TTAB Test: Is WORLDBROWSER Merely Descriptive of an Online Travel Website?
Douglas A. Shachnow applied to register the mark WORLDBROWSER for an online travel information website for travel agents, but the USPTO refused registration, finding the mark merely descriptive of the services under Section 2(e)(1). Mr. Shachnow argued that the mark is a double entendre, one meaning being "an individual who browses the world." How do you think he fared on his trip to the TTAB? In re Douglas A. Shachnow, Serial No. 85717182 (February 2, 2015) [not precedential].
Examining Attorney Karen K. Bush asserted that WORLD "refers to the earth, which merely denotes the scope of the travel information." She also relied on several registrations in which the word "world" is disclaimed for travel-related services. Applicant Shachnow pointed to six registrations in which "world" was not disclaimed, but the Board distinguished those registrations because the marks involved were unitary marks in the form of slogans (e.g., TRAVEL THE WORLD ONE HOP AT A TIME), as to which individual words are not disclaimed.
The Board concluded that WORLD immediately describes a feature of applicant's services, namely that the information relates to world-wide travel.
As for the word BROWSER, both the examining attorney and the applicant provided these definitions: (1) one that browses; (2) a computer program for accessing sites or information on a network (as the World Wide Web).

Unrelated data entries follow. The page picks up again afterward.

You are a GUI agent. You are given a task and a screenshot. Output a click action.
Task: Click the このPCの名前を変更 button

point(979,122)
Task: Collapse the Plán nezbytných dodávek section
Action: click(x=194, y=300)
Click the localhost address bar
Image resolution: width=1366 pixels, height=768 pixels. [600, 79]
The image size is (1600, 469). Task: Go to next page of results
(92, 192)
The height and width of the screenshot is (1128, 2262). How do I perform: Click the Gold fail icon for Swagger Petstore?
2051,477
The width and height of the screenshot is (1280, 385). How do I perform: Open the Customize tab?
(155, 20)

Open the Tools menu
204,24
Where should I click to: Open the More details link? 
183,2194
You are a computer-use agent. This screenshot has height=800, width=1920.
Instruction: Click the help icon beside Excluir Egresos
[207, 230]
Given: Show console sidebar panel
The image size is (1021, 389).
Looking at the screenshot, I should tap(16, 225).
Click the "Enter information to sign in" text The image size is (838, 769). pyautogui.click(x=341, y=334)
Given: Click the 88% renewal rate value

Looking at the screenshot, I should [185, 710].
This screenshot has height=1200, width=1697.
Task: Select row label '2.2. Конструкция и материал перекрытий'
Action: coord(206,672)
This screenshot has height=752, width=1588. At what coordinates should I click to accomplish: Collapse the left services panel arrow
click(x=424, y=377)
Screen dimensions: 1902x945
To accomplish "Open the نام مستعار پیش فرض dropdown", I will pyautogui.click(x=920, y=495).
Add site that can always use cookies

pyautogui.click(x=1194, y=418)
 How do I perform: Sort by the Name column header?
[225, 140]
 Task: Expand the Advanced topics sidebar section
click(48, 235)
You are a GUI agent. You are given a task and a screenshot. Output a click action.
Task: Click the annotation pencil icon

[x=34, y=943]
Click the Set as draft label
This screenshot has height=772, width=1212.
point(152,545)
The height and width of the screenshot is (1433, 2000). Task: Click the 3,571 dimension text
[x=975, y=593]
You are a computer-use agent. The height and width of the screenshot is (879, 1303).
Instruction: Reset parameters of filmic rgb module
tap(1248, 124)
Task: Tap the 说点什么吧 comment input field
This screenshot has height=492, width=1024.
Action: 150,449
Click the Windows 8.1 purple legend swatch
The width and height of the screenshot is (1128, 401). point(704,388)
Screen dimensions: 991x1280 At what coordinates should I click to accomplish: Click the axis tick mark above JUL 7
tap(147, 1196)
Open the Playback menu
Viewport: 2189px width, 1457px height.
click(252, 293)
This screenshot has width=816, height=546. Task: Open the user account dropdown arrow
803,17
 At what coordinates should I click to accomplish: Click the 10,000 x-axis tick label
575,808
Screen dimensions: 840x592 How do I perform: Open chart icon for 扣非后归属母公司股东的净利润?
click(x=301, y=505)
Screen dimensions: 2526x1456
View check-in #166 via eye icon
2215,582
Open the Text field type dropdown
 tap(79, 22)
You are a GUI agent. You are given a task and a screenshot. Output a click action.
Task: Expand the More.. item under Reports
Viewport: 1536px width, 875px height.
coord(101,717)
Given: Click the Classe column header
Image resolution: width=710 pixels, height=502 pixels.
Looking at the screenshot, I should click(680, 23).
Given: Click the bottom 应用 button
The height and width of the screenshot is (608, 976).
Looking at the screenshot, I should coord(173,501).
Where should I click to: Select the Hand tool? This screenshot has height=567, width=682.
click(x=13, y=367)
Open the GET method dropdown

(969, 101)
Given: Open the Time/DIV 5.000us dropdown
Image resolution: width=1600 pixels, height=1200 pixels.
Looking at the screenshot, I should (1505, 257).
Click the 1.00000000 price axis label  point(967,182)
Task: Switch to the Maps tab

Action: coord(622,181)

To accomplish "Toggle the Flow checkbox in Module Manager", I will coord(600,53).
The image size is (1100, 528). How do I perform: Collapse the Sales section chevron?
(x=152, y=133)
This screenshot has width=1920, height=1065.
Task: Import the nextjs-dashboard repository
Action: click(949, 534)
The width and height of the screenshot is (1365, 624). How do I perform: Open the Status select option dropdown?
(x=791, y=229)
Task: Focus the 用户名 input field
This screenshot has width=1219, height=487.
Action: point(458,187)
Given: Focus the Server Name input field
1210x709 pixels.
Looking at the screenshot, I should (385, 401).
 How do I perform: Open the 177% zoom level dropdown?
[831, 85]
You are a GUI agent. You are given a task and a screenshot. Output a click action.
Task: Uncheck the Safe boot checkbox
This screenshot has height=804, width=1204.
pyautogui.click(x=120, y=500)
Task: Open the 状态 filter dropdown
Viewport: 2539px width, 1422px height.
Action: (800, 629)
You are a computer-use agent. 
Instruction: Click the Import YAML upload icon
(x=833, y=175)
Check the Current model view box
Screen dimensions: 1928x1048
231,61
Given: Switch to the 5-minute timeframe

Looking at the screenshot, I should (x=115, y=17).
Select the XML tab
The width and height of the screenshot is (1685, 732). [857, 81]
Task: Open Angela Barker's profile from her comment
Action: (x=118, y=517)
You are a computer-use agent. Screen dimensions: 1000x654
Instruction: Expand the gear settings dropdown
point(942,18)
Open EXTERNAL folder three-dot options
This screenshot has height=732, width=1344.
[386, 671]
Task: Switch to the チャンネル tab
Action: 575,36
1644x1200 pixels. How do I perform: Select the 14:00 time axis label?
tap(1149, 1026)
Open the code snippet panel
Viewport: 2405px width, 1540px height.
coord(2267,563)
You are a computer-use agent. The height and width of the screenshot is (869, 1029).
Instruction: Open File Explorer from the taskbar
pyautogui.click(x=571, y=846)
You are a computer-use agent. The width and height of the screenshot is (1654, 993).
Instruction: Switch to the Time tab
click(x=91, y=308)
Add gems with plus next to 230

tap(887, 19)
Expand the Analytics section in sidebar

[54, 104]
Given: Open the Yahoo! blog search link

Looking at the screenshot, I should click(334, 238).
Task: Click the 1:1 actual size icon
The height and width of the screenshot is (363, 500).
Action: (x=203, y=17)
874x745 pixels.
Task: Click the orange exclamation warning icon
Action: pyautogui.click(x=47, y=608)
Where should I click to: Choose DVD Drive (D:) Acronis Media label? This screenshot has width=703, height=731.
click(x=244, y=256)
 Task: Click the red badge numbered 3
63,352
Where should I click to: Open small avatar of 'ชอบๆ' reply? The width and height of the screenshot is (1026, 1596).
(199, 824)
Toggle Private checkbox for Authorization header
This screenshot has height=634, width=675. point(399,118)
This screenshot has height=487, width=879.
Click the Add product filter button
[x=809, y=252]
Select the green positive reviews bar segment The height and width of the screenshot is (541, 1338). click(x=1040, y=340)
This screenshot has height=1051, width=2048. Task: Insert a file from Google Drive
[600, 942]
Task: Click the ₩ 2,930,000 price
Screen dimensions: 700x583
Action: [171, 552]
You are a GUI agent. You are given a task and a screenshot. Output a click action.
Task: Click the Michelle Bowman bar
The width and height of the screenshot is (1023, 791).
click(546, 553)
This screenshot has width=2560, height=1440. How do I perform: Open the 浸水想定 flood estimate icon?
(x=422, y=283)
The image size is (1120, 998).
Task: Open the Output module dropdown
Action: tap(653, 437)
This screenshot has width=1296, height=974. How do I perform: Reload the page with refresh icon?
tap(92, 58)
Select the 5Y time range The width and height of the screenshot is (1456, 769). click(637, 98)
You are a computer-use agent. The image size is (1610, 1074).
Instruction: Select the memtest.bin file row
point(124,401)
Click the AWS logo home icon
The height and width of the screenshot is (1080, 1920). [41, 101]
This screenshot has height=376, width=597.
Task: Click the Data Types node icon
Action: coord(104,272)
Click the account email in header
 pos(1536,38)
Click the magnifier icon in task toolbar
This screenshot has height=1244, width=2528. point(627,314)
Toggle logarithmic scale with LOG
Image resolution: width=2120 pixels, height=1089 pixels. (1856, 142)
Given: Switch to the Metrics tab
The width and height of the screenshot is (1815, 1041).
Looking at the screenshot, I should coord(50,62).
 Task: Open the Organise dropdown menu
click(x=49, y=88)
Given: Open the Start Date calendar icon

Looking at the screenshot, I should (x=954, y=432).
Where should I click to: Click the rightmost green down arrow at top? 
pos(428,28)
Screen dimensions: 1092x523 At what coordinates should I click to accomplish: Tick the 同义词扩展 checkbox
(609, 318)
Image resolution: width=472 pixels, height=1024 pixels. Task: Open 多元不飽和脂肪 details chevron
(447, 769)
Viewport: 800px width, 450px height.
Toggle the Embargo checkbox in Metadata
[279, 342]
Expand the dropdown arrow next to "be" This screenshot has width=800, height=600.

The Board found that, since a "browser program" is the generic name of software that allows one to scroll through documents or databases, and since applicant's services provide a database of world travel information and links to websites, the term "browser" is descriptive of the services.
When combined, the terms WORLD and BROWSER retain their descriptive connotations, and the combination is itself descriptive.
Applicant Shachnow contended that the mark is a double entendre: "on the one hand, an individual who browses the world through traveling and, on the other, goods that allow one to access a website containing information about the world." The Board, however, found, that both meanings are merely descriptive of applicant's services, and so the double entendre argument went nowhere.
[T]he mark WORLDBROWSER immediately conveys a use of Applicant's services, which is to scan through Applicant's website and collection of data thereon to obtain travel information regarding many countries. The other connotation of the mark is that Applicant's services consist of the provision of access to a database relating to world travel information.
And so the Board affirmed the refusal.